In Jackson v. Axelrad, 50 TSCJ 628 (Texas, April 20, 2007), the Supreme Court dealt with an unusual malpractice case wherein the plaintiff was a psychiatrist, and the defendant was an internist. In holding that the plaintiff psychiatrist was precluded from recovery by his contributory negligence, the Court ruled that a patient’s failure to give an adequate medical history may constitute negligence. The Court further ruled the standard of care required in a case in which a defendant is a physician (and also required of the plaintiff where the plaintiff is a physician) is not a higher standard of care such as found in strict liability cases or common
carrier cases. Rather, it is the “ordinary-care standard, modified to instruct jurors that ‘under the same or simisimilar circumstances’ they must consider a physician’s training” as well, and that when a party is an expert, the negligence attributed to that party must be judged in light of a standard of care that takes into account that expert’s special skill and training, even though it is, in fact, simply a form of the normal standard of care of “reasonable prudence under the circumstances.”

•Medical Malpractice – Total Lack of Consent Is Not A Lack of Informed Consent:

In Schaub v. Sanchez, 50 TSCJ 919 (Texas, June 27, 2007), the Supreme Court dealt with our cause of action of “informed consent,” which is statutorily defined as a claim based upon a physician’s failure to “disclose or adequately disclose the risks and hazards involved in the medical care of surgical procedures.” The Court held that an action for “total lack of consent” such as where no information at all is given or where the plaintiff is treated while unconscious, is akin to a battery or negligence, and is not the same as the claim of lack of “informed consent.”

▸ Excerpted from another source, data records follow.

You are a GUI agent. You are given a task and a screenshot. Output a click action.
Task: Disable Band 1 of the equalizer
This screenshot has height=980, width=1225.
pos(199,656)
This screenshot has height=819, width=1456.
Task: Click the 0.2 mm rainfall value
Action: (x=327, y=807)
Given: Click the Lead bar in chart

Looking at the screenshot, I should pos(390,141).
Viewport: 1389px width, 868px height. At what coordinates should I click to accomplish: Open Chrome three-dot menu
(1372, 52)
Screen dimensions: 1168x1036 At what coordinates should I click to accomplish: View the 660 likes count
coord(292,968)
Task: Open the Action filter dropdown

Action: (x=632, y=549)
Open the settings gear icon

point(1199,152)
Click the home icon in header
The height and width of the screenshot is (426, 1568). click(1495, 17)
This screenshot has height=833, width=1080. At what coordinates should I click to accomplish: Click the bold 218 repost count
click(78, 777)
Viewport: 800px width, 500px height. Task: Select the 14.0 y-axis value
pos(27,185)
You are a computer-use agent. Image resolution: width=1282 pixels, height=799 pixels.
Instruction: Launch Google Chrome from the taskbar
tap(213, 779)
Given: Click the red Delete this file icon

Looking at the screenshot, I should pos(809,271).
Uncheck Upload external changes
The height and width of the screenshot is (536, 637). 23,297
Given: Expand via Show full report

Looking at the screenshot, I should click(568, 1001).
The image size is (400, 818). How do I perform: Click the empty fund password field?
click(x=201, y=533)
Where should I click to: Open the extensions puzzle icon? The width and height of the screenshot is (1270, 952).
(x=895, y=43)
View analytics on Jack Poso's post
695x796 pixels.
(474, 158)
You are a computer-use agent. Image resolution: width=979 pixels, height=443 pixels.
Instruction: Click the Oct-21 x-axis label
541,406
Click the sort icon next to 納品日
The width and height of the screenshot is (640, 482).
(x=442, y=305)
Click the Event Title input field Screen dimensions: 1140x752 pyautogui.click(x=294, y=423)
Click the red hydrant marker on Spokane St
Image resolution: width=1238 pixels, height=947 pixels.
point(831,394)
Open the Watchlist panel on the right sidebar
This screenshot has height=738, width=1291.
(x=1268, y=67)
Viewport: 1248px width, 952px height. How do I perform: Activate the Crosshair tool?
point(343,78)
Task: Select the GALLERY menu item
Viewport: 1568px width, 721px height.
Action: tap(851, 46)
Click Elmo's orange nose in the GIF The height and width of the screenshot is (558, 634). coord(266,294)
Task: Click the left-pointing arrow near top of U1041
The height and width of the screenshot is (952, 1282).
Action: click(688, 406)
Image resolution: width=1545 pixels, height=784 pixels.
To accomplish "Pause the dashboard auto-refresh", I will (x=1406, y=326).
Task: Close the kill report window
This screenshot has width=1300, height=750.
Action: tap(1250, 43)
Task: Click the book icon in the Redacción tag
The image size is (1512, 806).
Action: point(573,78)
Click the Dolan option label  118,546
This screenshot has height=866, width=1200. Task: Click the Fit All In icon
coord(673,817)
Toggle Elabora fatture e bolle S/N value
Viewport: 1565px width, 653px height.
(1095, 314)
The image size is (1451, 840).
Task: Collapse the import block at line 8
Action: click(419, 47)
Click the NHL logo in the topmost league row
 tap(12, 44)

•Relevance Has Its Limits In Discovery:

The Supreme Court addressed unbridled discovery requests in the case of In Re All State County Mutual Insurance Company, 50 TSCJ 902 (Texas, June 15, 2007), and stated that “discovery is a tool to make the trial process more focused, not a weapon to make it more expensive.” The Court held that trial courts “must make an effort to impose reasonable discovery limits.” The Court addressed impermissibly overbroad discovery requests, as well as those which seek irrelevant information, and held that “overbroad requests for irrelevant information are improper, whether burdensome or not, and that defendants are not required to detail what such requests might encompass in order to prevail against them. Accordingly, the Supreme Court granted a writ of mandamus directing the trial court to vacate its discovery order.